§ **Provided material**
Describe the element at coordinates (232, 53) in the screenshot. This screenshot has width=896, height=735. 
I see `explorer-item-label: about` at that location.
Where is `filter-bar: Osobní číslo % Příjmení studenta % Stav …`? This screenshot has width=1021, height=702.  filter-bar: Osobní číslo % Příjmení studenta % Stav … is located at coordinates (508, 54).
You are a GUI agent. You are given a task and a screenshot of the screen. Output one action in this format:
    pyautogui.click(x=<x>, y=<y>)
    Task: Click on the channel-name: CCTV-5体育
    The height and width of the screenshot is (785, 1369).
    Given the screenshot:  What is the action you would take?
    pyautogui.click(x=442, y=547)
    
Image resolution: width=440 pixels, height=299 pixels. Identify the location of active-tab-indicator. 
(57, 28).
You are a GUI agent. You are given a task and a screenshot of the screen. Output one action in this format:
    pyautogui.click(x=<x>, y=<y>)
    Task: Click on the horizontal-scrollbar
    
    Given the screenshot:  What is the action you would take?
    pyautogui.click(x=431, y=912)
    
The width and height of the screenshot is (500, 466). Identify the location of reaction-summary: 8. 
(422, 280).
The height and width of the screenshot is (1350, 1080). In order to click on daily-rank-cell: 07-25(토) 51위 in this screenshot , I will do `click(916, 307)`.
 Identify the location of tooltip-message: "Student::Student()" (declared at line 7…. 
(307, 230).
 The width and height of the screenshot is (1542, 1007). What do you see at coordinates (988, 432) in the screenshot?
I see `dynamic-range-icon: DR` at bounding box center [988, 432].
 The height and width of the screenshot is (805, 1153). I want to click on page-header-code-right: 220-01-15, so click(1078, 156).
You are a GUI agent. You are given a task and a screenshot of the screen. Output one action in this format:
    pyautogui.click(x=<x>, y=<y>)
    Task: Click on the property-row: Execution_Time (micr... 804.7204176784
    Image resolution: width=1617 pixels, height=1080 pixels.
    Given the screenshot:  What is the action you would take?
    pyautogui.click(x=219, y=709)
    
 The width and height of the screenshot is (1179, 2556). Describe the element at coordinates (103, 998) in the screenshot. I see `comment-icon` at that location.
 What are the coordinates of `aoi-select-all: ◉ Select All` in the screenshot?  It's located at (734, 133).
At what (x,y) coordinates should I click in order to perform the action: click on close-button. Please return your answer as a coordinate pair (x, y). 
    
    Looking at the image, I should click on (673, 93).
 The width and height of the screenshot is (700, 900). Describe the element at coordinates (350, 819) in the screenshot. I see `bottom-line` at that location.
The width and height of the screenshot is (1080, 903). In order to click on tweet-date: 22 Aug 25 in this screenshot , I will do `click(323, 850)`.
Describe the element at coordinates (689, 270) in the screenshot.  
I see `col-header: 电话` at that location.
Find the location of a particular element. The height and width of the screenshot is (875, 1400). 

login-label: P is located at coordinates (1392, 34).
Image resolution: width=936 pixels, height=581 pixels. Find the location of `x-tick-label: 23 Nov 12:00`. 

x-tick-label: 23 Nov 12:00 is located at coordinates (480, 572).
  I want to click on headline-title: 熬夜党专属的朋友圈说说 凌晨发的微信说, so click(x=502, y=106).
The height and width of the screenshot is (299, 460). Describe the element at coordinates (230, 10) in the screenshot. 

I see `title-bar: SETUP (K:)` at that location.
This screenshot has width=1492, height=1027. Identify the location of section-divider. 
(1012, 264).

§ **Work order**
Reproduce, character for character, the stretch of rows from the very beginning through the line containing "pyautogui.click(x=442, y=547)", including that line.

§ **Completed exercise**
Describe the element at coordinates (232, 53) in the screenshot. This screenshot has width=896, height=735. 
I see `explorer-item-label: about` at that location.
Where is `filter-bar: Osobní číslo % Příjmení studenta % Stav …`? This screenshot has width=1021, height=702.  filter-bar: Osobní číslo % Příjmení studenta % Stav … is located at coordinates (508, 54).
You are a GUI agent. You are given a task and a screenshot of the screen. Output one action in this format:
    pyautogui.click(x=<x>, y=<y>)
    Task: Click on the channel-name: CCTV-5体育
    The height and width of the screenshot is (785, 1369).
    Given the screenshot:  What is the action you would take?
    pyautogui.click(x=442, y=547)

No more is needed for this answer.